In an accompanying editorial, Jeffrey I. Cohen, MD, from the Laboratory of Infectious Diseases, National Institutes of Allergy and Infectious Diseases, National Institutes of Health, Bethesda, Maryland, notes that "results for this vaccine are promising and may provide an important addition to vaccinations for an aging population."

However, he discusses the need to balance immune response with risk for adverse effects. The rate of solicited systemic adverse reactions with HZ/su was 2.2 times as high in the vaccine group as in the placebo group (66% vs 30%). Grade 3 systemic reactions occurred in 11.4% of the vaccine group and in 2.4% of the placebo group and lasted a median of 1 day.

In contrast, a previous study of the currently used live attenuated vaccine showed rates of systemic adverse events similar to those seen with placebo (25% vs 24%, respectively).

"However, the rates of serious adverse reactions and potential immune-mediated diseases [with KZ/su] (a theoretical concern associated with the use of adjuvants) were similar in the two groups," Dr Cohen writes. "Since autoimmune diseases are more common among the elderly, it will be important to follow patients receiving this adjuvanted vaccine."
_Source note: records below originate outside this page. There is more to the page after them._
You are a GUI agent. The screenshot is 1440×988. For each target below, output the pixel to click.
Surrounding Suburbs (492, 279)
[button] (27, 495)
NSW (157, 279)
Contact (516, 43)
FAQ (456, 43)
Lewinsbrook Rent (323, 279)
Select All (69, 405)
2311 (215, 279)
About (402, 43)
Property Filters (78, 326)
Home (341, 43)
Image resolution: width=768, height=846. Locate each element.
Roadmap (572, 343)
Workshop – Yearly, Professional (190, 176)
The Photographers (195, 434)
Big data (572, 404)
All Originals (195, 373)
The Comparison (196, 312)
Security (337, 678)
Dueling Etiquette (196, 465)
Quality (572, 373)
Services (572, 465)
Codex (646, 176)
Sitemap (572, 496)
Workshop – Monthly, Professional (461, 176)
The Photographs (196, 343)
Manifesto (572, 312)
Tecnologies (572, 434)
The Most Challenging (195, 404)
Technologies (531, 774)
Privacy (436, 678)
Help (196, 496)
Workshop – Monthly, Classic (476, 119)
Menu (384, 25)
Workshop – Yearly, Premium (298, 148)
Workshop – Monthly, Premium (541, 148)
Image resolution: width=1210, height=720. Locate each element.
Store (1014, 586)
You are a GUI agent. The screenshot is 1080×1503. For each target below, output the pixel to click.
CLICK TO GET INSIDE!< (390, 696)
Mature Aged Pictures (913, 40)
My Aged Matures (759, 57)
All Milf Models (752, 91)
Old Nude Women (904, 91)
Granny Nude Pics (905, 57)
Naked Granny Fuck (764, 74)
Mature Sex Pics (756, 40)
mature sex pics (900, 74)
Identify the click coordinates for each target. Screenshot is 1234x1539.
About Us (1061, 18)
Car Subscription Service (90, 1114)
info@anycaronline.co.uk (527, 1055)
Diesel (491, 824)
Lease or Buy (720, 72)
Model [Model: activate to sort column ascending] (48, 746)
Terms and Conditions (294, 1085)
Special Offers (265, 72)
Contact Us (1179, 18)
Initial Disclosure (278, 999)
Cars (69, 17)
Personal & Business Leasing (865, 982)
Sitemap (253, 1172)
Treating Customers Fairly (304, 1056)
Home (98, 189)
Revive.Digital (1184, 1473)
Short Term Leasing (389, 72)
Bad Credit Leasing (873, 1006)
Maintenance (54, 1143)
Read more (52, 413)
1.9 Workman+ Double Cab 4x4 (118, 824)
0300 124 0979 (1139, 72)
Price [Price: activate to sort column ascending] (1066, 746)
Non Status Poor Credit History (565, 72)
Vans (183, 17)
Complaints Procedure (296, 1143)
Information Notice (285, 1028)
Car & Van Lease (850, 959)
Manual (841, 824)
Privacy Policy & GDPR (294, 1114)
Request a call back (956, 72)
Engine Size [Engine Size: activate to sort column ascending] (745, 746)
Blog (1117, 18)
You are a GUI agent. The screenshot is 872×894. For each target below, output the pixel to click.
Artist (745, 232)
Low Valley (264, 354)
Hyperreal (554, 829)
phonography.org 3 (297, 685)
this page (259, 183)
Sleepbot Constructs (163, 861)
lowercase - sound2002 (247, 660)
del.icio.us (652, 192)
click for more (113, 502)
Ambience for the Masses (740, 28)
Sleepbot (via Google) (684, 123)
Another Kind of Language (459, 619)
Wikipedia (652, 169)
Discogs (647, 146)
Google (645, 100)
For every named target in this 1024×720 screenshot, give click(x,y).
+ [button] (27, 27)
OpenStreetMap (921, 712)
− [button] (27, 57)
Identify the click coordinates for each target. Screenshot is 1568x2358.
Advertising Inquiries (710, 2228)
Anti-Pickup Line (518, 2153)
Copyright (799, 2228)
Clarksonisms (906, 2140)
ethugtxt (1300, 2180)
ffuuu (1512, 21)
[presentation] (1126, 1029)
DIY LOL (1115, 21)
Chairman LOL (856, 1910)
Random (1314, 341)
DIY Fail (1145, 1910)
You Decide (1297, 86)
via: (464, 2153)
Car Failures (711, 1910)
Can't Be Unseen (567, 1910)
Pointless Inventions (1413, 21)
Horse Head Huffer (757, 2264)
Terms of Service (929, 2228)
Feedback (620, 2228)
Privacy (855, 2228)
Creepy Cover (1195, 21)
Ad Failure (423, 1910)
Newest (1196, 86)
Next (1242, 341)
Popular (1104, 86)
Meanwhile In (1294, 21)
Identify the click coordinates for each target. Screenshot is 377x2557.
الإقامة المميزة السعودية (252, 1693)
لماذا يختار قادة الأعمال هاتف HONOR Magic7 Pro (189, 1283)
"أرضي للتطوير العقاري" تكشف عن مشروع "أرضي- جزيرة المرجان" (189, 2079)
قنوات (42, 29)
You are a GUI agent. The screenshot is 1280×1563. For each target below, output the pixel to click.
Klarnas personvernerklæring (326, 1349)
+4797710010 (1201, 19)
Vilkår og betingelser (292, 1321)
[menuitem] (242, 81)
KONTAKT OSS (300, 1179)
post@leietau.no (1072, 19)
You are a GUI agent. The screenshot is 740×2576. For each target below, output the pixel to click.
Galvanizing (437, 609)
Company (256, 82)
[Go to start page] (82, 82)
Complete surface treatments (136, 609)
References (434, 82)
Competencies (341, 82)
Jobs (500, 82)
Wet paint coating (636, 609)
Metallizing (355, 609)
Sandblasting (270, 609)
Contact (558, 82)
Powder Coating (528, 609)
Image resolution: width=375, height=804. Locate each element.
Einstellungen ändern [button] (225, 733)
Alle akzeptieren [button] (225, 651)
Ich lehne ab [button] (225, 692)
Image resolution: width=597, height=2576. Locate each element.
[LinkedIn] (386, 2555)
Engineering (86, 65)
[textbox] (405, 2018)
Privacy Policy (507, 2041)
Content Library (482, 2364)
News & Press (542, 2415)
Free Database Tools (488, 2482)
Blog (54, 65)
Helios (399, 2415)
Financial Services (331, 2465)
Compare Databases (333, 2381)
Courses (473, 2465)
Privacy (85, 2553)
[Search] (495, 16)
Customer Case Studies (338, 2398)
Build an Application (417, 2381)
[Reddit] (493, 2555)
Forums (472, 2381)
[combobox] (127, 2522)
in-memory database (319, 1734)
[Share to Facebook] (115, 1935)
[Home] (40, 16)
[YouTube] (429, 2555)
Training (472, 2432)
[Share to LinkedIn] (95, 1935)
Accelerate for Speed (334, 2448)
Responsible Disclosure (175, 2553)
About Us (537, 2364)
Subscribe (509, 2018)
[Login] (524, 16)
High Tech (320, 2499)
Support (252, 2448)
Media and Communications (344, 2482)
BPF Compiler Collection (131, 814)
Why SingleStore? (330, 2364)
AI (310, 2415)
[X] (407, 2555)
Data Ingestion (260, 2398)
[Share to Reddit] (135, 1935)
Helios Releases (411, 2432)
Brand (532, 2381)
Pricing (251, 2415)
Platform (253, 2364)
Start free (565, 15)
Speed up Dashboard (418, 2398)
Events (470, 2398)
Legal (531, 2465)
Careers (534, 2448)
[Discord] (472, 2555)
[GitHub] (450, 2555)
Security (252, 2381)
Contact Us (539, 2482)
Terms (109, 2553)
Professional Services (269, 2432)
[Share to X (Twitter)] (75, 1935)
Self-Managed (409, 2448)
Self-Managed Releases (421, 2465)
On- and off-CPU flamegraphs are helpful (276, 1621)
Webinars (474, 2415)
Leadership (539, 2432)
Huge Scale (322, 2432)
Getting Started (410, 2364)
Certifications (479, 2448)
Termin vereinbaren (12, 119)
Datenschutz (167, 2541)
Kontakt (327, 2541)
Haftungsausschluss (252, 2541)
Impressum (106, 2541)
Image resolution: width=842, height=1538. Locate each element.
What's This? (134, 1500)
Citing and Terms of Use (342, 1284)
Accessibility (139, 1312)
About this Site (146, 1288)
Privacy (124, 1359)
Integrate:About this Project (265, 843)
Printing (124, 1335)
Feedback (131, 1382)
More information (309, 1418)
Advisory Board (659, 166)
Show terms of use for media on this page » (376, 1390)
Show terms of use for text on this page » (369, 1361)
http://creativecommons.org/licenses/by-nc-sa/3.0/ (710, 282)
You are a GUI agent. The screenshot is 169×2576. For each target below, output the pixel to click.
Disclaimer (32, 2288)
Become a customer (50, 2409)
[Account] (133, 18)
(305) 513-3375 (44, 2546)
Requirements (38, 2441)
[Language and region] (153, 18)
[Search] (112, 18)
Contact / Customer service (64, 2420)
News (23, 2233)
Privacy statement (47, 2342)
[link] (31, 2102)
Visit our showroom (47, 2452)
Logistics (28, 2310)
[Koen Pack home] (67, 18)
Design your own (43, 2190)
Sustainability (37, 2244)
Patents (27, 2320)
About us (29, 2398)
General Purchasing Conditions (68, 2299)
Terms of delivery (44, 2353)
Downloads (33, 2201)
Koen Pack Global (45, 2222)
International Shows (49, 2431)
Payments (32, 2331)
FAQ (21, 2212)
In addition to high efficacy even with increasing age, HZ/Su may have other advantages over live attenuated vaccine, and an ongoing trial is comparing the efficacy and safety of these two vaccines. For safety reasons, the current live attenuated vaccine is contraindicated in persons with impaired cellular immunity.

"Since the HZ/su vaccine contains only a single virus protein and therefore cannot replicate, it will probably be safer in such patients, although it is unclear whether the vaccine will elicit a sufficiently protective immune response," Dr Cohen writes. "A phase 1–2 trial of the HZ/su vaccine involving patients who had undergone autologous hematopoietic-cell transplantation showed that it induced VZV-specific CD4+ T cells that persisted for up to 1 year."

Recently completed research should help determine whether HZ/Su prevents postherpetic neuralgia and other complications of herpes zoster in the elderly, as well as the need for booster doses.

"The live attenuated vaccine significantly reduces the burden of illness caused by herpes zoster for 10 years after vaccination but significantly reduces the incidence of herpes zoster for only 8 years," Dr Cohen concludes. "Since the mean follow-up in the study of the HZ/su vaccine was 3.2 years, it will be important to determine the duration of its effect."

GlaxoSmithKline Biologicals funded this study and has financial relationships with some of its authors. Some of the other study authors reported various financial disclosures involving Pfizer, Merck, BioCSL Sanofi Pasteur MSD, Novartis, and Merck Sharp & Dohme.